¿De verdad queremos un Bukele peruano?
En los últimos años, Nayib Bukele ha capturado la atención de América Latina con su estilo de gobierno autoritario disfrazado de democracia. El fenómeno Bukele, marcado por la popularidad y la contundencia de sus medidas, plantea una pregunta crucial: ¿Es su gobierno una democracia representativa o un autoritarismo? Y, en ese sentido, ¿debería el Perú aspirar a tener un líder similar en un contexto de violencia y crimen organizado?

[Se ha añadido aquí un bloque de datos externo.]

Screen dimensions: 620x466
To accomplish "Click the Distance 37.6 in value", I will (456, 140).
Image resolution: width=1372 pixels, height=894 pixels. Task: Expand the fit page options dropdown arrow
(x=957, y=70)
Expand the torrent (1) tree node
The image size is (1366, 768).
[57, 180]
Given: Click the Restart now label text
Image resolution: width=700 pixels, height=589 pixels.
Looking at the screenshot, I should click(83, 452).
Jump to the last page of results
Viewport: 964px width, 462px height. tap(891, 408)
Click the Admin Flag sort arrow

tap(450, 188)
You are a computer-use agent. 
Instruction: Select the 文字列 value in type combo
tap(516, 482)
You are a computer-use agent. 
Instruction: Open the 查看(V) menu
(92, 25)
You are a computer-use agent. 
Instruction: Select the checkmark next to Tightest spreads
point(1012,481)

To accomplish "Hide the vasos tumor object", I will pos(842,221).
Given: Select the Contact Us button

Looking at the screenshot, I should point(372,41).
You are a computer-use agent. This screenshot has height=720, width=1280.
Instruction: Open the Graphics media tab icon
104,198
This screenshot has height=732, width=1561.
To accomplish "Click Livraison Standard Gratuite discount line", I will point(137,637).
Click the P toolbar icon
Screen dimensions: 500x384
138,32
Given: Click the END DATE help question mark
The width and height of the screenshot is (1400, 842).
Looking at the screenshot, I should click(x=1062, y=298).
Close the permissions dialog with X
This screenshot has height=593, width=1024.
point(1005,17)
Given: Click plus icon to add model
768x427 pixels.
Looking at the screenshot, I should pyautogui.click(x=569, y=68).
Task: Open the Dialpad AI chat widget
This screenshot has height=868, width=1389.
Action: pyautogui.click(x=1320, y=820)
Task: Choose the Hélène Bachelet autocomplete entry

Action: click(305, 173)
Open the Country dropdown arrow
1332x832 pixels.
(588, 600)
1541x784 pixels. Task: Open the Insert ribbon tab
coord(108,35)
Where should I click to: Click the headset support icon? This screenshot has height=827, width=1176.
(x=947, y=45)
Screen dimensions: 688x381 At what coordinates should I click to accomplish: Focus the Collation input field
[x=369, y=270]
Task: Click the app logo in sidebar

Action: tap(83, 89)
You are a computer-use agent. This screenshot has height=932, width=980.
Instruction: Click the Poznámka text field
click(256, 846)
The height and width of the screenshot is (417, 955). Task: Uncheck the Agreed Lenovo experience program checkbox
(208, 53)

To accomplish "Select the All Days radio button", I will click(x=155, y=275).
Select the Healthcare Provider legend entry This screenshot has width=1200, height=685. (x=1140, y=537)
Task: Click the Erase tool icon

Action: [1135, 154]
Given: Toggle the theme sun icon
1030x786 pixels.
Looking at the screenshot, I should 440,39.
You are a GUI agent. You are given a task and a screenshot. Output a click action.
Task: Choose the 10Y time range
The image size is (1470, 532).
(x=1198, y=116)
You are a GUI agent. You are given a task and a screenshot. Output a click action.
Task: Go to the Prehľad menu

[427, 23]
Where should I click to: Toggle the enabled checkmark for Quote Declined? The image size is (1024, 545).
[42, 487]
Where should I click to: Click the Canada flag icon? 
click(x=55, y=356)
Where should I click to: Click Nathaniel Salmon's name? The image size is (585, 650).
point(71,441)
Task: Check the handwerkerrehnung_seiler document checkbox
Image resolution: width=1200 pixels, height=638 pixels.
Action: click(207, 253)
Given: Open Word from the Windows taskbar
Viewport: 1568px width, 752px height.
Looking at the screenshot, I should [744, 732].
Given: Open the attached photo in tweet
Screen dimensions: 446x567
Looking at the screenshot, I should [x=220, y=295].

Los rasgos autoritarios de Bukele no son menores. Sus acciones recuerdan a los manuales de regímenes autoritarios: desde el “9F” (2020), cuando irrumpió con militares en el Congreso liderado por la oposición, para presionar por la aprobación de un préstamo; también vale resaltar el copamiento del poder judicial y el control de la fiscalía luego de que ganara la mayoría total del parlamento, con lo que anuló la separación de poderes; las restricciones que su régimen ha ido poniendo a la transparencia y acceso a la información pública; a lo que se suman las denuncias por violación al debido proceso por el encarcelamiento de ciudadanos, principalmente sindicalistas, detenidos por protestar contra el régimen, no por pertenecer a pandillas del crimen organizado.
A pesar de esto, Bukele ha consolidado un poder electoral casi inquebrantable, rozando el 90% de apoyo en las últimas elecciones presidenciales. En definitiva, es un líder carismático que cuenta con gran apoyo popular y que además maneja una gran maquinaria propagandística, que busca consolidar su imagen como el líder destinado a sacar adelante a El Salvador; todo indica que, poco a poco, El Salvador se encamina a una dictadura, que es uno de los formatos más extremos de autoritarismo.
La historia nos ha enseñado que los seres humanos suelen priorizar la seguridad sobre la libertad, especialmente en contextos de violencia e inestabilidad. La pregunta que debemos hacernos en el Perú, donde los indicadores de seguridad siguen empeorando, es si realmente necesitamos un Bukele. Si bien los estudios indican un gran desprestigio de la democracia, un giro hacia un gobierno autoritario podría ser aún más peligroso. Las democracias, por imperfectas que sean, ofrecen mecanismos de control y balance que garantizan la protección, al menos nominal, de los derechos humanos.
Es cierto que la historia está repleta de ejemplos de naciones que han avanzado sin democracia, pero también hay que recordar que a pesar del éxito temporal que puedan alcanzar los gobiernos autoritarios, en momentos de crisis tienden a violar los derechos humanos, y particularmente cuando sus economías fallan, las estructuras represivas se fortalecen.
Resulta paradójico que quienes critican con vehemencia los gobiernos autoritarios de izquierda, como las dictaduras de Cuba o Venezuela, donde también se criminaliza la protesta y no existe separación de poderes, aplaudan las acciones de Bukele, cuando este replica varias de sus prácticas. Por sentido común, como ciudadanos, lo que debería preocuparnos no es el color político del autócrata, sino las implicaciones que una autocracia podría tener para el Estado de Derecho y los derechos fundamentales que salvaguardan nuestras vidas.
La cuestión no es si el Perú debe aspirar a un líder fuerte para combatir la delincuencia. La verdadera pregunta es si estamos dispuestos a sacrificar nuestra frágil democracia por la ilusión de seguridad. Las lecciones de la historia son claras: los regímenes autoritarios, una vez establecidos, difícilmente ceden su poder sin destruir antes las libertades fundamentales de sus ciudadanos.
¿Es la promesa de seguridad suficiente para justificar el sacrificio de nuestras libertades? Por supuesto que no.